Des casques bleus en Côte d'Ivoire (archives).Abidjan bloqué, troubles dans l'Ouest du pays : après le non-prolongement du mandat de l'Assemblée nationale, la Côte d'Ivoire s'enfonce une nouvelle fois dans une crise qui pourrait déboucher vers une escalade militaire.
Mercredi, la capitale économique du pays était paralysée pour la 3e journée de suite par des partisans du président Laurent Gbgabo. Les manifestants protestent toujours contre la décision du Groupe de travail international. Chargé de suivre le processus de paix, il a décidé de pas prolonger le mandat de l'Assemblée nationale, dominée par les partisans du pouvoir, arrivé à expiration en décembre. Comme les deux journées précédentes, les forces de sécurité ne sont pas intervenues, alors que les manifestations sur la voie publique sont interdites depuis plus d'un an à Abidjan.
"Défiance"
En annonçant mardi soir son retrait du gouvernement de transition, regroupant toutes les tendances ivoiriennes et dirigé par le Premier ministre Charles Konan Banny, le Front populaire ivoirien (FPI), le parti du président Gbagbo, a encore accru la tension.
Ce geste a été perçu par les diplomates comme "un signe de défiance" à l'égard de la communauté internationale. Le FPI exige notamment le départ" des 7.000 Casques bleus de l'Onu et des 4.000 soldats français de la force Licorne, qualifiées de "forces d'occupation, d'exploitation et d'asservissement".
Plusieurs morts dans l'Ouest
La tension est maintenant palpable dans l'ensemble de la Côte d'Ivoire. Plusieurs personnes ont ainsi été tuées mercredi matin lors d'affrontements entre les partisans de Gbagbo et des Casques bleus bangladais à Guiglo, dans l'ouest du pays. Comme mardi à Abidjan, le camp des soldats de la paix a été attaqué délibérement. Un peu plus tard, les deux contingents de Casques bleus installés sur place ont quitté leur campement, sous escorte des Forces loyalistes.
Paris "vigilant"
Pour tenter de calmer la situation, le président nigérian, Olusegun Obasanjo, président en exercice de l'Union Africaine (UA), est arrivé sur place mercredi après-midi.
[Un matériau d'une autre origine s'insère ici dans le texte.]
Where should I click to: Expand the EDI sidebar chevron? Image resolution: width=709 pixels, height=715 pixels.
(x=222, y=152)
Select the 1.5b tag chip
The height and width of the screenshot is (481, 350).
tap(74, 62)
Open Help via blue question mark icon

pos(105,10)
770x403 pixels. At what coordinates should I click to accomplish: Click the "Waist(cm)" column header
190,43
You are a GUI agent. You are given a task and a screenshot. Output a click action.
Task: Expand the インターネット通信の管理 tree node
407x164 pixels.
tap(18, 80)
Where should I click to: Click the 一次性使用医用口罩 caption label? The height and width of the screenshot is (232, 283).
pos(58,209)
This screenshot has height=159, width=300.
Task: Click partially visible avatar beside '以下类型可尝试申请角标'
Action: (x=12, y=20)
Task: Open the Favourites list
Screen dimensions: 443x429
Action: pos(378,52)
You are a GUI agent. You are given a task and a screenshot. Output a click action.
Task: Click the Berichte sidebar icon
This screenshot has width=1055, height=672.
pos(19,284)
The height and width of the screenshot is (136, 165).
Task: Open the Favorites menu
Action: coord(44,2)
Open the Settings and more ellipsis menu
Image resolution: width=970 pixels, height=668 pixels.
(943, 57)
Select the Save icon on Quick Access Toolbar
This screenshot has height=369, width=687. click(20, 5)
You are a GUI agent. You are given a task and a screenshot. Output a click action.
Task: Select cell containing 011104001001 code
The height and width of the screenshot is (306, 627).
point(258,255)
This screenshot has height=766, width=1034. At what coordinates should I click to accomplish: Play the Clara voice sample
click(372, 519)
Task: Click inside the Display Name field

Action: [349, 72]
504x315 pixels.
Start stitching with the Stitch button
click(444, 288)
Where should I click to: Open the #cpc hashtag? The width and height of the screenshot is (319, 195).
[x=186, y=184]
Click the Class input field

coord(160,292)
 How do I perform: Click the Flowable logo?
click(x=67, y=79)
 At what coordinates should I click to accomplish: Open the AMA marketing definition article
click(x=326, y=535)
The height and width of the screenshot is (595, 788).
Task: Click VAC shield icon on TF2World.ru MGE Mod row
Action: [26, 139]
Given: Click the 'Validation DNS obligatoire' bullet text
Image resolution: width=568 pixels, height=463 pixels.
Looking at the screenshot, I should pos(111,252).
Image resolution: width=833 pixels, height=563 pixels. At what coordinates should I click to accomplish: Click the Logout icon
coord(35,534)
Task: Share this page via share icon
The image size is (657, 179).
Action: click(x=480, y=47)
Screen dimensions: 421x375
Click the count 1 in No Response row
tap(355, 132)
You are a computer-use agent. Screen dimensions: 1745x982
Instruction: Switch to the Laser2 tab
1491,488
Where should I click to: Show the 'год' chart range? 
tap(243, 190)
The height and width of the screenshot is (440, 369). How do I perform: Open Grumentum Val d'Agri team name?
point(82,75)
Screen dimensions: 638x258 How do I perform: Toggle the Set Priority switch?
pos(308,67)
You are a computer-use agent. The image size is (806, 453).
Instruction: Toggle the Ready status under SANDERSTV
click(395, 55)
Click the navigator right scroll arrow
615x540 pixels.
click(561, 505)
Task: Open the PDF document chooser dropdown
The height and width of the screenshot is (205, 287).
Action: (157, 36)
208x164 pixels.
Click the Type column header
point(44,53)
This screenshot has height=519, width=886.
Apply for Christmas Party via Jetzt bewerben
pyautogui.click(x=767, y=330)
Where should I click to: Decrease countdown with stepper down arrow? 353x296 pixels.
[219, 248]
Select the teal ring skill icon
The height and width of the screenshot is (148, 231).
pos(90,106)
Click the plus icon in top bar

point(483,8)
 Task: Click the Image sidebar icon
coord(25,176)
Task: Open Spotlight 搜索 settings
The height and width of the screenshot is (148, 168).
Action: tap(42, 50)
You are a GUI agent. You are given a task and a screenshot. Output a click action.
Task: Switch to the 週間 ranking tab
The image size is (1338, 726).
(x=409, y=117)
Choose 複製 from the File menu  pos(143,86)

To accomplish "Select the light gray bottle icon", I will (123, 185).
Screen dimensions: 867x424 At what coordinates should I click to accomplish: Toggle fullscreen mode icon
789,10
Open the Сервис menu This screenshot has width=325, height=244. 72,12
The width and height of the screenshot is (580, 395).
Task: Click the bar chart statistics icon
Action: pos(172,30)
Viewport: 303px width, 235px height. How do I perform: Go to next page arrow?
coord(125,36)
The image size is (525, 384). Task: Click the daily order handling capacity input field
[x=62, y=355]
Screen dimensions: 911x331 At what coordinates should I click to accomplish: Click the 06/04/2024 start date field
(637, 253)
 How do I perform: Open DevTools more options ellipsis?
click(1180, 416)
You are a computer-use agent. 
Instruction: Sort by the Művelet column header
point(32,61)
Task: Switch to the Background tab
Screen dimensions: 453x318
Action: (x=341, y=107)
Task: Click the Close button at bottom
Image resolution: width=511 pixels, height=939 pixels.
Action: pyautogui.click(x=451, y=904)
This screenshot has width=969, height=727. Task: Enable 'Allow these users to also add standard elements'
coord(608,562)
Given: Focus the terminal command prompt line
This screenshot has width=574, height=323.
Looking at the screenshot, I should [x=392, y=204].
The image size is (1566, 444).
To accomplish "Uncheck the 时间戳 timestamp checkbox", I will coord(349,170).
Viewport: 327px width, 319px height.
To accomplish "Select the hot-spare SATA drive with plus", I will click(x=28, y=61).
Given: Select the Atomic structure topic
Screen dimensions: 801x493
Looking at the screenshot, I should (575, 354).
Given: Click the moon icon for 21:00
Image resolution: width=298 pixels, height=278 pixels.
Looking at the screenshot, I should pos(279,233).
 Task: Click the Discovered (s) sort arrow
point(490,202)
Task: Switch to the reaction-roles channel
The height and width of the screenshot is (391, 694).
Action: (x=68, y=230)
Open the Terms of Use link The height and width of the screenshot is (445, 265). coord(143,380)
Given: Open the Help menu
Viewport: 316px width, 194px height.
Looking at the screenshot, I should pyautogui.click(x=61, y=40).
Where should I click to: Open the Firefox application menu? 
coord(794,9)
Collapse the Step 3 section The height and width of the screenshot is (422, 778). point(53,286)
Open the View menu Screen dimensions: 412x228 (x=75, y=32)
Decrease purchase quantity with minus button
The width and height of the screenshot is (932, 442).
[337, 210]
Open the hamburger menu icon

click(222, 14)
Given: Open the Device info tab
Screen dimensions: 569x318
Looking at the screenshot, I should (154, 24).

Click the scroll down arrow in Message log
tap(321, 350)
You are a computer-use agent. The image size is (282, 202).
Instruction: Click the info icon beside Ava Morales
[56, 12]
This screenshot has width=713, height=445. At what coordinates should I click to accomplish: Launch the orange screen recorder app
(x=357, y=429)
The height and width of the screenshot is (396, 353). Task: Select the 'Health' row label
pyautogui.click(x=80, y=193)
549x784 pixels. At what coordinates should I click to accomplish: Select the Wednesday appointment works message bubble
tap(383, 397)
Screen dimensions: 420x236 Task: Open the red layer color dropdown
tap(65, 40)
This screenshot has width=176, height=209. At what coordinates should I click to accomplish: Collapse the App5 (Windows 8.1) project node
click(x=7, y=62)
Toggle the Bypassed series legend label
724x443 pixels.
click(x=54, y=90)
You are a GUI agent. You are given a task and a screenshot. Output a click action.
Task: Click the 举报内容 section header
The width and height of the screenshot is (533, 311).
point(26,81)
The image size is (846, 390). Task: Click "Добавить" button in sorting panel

De son côté, à Paris, le ministère des Affaires étrangères a affirmé suivre l'évolution de la situation en Côte d'Ivoire "avec la plus grande vigilance". La ministre de la Défense, Michèle Alliot-Marie, a pour sa part jugé que la situation était "extrêmement préoccupante". Il est "indispensable que tout ceci se calme et que les décisions internationales soient mises en oeuvre", a-t-elle ajouté.